JA京都
暮らしのなかにJAを

いきいき菜園生活

「ショウガ」の栽培について

2020年02月 Vol.215

弥栄支店生産課 中西 俊介

ほ場準備

4月上旬、植え付け2週間前に粒状苦土石灰を1㎡当たり100gまいた後、深さ約30㎝までよく耕します。植え付け1週間前に1㎡当たり堆肥を3㎏と国産高度化成(14-14-14)100gをまいてよく混ぜます。混ぜた後、幅60~80㎝、高さ10㎝の畝を立てます。

※乾燥に弱い作物ですが水はけが悪いと病気が出やすいので注意が必要です。
連作は避け、昨年と同じ畑は使わないようにしましょう。

芽出しと植え付け

大きなタネショウガはあらかじめ40~60gに分割し、切り口をしっかりと乾かしておきます。

図1

発砲スチロールのトロ箱に土を敷いて植え付け、上にビニールシートをかけて温床を作り、芽出しをしましょう。芽出しをしておくと、植え付け後の生育が早くなります。

図2

畝に深さ約10㎝の溝を掘り、タネショウガを畝に対して縦向きになるように30~60㎝間隔に並べます。芽が上を向くようにして、厚さ5、6㎝くらいの土をかけます。

※植え付ける時期は4月末~5月上旬。気候が安定し地温が15℃以上確保できる頃に植えましょう。
地温が15℃以下になると生育が沈滞し、タネショウガが腐ってしまいます。

図3

管理作業

本葉が2、3枚出たら、国産高度化成(14-14-14)を1㎡当たり30~50gまいて、中耕・土寄せを行います。
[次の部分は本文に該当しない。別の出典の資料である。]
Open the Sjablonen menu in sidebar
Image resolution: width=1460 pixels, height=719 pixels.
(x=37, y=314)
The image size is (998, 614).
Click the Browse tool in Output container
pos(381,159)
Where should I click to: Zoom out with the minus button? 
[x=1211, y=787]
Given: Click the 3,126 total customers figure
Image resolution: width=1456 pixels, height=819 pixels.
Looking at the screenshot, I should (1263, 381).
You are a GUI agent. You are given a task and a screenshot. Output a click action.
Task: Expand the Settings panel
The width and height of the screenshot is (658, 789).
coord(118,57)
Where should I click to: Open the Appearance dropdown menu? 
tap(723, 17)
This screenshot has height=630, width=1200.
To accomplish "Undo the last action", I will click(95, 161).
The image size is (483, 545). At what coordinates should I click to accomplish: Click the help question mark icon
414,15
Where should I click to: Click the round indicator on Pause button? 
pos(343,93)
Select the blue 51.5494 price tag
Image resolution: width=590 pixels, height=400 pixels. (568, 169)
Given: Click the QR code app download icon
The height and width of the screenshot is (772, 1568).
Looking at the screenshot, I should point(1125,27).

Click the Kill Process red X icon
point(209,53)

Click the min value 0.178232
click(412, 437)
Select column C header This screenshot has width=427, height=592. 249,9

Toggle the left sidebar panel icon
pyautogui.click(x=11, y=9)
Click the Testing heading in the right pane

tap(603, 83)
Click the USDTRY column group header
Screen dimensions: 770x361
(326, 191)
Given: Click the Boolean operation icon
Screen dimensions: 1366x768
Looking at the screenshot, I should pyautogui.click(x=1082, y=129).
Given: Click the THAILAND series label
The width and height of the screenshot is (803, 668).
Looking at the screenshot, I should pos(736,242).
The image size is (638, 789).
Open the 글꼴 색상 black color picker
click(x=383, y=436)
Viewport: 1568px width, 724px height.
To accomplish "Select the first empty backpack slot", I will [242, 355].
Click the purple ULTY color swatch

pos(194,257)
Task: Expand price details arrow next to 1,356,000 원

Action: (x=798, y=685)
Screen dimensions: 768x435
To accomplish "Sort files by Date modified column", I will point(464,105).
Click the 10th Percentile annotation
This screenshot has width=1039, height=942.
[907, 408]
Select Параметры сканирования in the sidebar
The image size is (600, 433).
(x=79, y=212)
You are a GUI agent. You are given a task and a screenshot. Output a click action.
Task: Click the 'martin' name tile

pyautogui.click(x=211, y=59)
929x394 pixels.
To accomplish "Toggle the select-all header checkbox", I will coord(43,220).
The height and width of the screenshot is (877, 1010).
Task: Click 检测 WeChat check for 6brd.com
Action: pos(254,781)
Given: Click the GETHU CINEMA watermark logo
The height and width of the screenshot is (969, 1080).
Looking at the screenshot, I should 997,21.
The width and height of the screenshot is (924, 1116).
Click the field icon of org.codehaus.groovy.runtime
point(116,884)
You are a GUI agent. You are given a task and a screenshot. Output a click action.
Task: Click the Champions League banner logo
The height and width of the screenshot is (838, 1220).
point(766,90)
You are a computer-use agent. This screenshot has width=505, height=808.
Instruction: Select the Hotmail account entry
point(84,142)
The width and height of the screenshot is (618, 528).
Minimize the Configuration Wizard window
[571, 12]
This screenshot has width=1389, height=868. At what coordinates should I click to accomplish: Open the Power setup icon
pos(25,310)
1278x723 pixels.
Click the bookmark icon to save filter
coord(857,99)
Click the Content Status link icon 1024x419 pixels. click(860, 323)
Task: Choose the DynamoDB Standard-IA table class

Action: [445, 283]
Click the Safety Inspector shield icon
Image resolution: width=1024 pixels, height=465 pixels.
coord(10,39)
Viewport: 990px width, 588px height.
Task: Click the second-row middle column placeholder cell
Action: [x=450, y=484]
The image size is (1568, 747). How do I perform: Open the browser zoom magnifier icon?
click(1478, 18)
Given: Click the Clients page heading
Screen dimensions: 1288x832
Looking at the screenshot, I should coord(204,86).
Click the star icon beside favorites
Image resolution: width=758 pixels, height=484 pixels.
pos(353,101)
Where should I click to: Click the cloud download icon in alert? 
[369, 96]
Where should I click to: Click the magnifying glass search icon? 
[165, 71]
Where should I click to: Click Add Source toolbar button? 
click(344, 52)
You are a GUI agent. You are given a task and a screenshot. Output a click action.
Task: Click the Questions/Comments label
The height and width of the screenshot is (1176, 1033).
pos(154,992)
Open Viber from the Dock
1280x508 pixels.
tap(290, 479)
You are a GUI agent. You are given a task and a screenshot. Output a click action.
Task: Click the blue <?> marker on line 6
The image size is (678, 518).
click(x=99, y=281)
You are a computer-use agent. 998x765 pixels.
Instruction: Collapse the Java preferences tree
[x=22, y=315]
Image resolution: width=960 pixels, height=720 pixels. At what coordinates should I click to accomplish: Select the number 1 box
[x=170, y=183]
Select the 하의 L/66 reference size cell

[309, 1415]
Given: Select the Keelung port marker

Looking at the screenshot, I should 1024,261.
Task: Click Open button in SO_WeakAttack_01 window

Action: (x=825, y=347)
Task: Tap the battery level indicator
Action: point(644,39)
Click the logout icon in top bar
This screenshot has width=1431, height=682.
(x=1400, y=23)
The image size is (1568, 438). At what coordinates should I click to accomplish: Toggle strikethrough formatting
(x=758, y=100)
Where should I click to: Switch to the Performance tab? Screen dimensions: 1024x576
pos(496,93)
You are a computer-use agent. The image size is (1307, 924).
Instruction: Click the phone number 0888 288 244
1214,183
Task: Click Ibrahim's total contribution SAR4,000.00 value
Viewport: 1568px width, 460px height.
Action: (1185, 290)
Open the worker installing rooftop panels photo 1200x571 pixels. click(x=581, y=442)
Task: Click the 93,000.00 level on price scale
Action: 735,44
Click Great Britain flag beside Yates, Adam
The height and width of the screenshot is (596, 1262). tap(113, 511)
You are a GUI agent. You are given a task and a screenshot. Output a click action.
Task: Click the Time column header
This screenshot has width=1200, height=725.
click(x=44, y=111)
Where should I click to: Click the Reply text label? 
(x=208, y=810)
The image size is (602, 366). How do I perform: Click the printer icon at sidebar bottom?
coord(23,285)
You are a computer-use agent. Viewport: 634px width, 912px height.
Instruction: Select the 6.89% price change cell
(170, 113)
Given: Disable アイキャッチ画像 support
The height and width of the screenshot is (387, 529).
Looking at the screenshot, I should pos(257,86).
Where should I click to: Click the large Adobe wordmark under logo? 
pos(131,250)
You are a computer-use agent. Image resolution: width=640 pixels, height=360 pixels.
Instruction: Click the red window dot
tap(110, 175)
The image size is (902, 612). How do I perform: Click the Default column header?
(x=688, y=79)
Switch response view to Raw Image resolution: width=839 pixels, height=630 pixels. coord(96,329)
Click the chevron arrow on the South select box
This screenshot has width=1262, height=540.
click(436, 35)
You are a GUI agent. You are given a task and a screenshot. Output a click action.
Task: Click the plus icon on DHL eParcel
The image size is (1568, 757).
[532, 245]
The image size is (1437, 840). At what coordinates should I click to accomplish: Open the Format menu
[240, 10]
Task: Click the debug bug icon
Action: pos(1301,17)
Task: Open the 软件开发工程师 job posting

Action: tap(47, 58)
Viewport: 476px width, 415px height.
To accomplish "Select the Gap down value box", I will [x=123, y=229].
1か月後(草丈が30㎝生長時)に2回目、3回目の追肥をする場合は8月中旬までにまき終えるようにしましょう。いずれも追肥時に中耕・土寄せします。

図4

乾燥に弱いため、暑くなる7、8月頃までには敷きわらをします。

※一週間以上、雨が降らない日が続いたらかん水を行いましょう。朝夕、気温が低い時間帯に行ってください。
土に湿気があれば毎日やる必要はありません。

図5

収穫

7、8月、茎が2、3本出る頃に、葉ショウガとして収穫できます。株全体を掘り上げずに、タネショウガを傷めないよう丁寧にかきとりましょう。

図6

10、11月頃、秋葉が黄色くなってきたら、霜が降りる前に根茎を全部掘り上げましょう。

図7

注意したい害虫
アワノメイガ
蛾の幼虫でショウガの根や茎に入り込み内部を食害します。茎の中に入った幼虫は駆除が難しいので、定期的な防除が必要になります。食害を発見したら早めにその部分を切り取って処分してください。
ハスモンヨトウ
夜中に主にショウガ葉を食します。日中はわらの下や地面浅くに潜んでいるので捕まえて駆除しましょう。
保存について
新ショウガは本来、辛味が出ません。辛味は貯蔵してから出ます。ショウガは乾燥に弱いので適度な湿度が必要ですが、水が付着すると傷保存についてみやすいので表面についた水はふき取ってから保存します。ショウガの保存場所は気温14℃・湿度65%に保たれたところが適しています。